Chereads / A vampire Knight / Chapter 24 - The kiss

Chapter 24 - The kiss

Jakes point of view

I left to go find Violet. It had started storming and was cold out. I made my way to a park near by. Please please be there. I thought to my self. I heard her yelling. I wasn't sure at what. I stopped for a moment trying to figure out where she is. I listen as she calls her self stupid. I realize she is hitting something and then I smell blood. I take off towards her. I stop and stare completely shocked. She is punching the hell out of a tree. Blood was pouring down her hands. Her knuckles busted open. She didn't seem to care. I have never seen this side of her. When I first met her. Her innocence annoyed me. I wanted to see her stand up for her self. To get mad but seeing her like that I don't like it at all. I make my way towards her. I pull her towards me holding her. I feel her start crying. All it took was me to hold her and she broke. 

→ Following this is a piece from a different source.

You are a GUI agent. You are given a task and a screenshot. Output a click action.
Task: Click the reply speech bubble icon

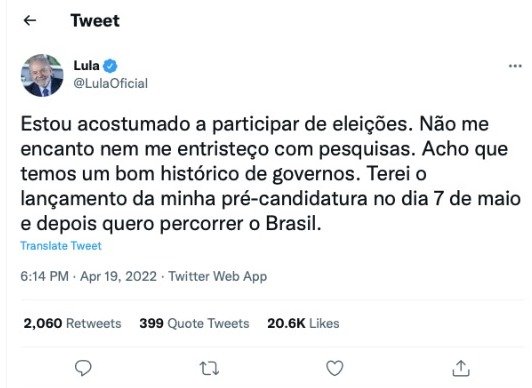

I look down right as she glanced up at me her eyes looking so broken. I asked what happened. "my mom is alive," She says. I stare shocked.. isn't that a good thing I ask. She looks at me as if willing me to see what she is feeling and some how I do. "You have us forget her," I say. I pull her close to me. I lift her chin up making her look at me. I suddenly realize how close her lips are. I feel her heart racing as she notices too. I debate kissing her remembering the first time we kissed how badly I wanted to take that time back. 

I lean in placing a gentle kiss on her lips. I kiss a bit rougher after a moment realizing how badly I have wanted this. So many emotions flow through me. Things I have never felt before. I feel her freeze I start to pull away before she kisses me back. Her kiss is so sweet and intense. I pull her towards me never wanting to stop. 

We pull apart staring at each other. I push a loose stain of hair behind her ear. "We should get back" I whispered. She nooded. we walk back in silence, not a bad silence a combatable one.

Stomries point of vuew

My mind kept wondering back to that kiss. I had convinced my self he didn't feel anything towards me but now I was honestly a tad confused. I knew now was not the time to figure it out. we make are way to the waiting room. "Oh my god stormie what happended to your hand"? Emily asked. I looked down. I hadn't noticed how bad it hurt til now. I was too angry. To cold. To into the kiss.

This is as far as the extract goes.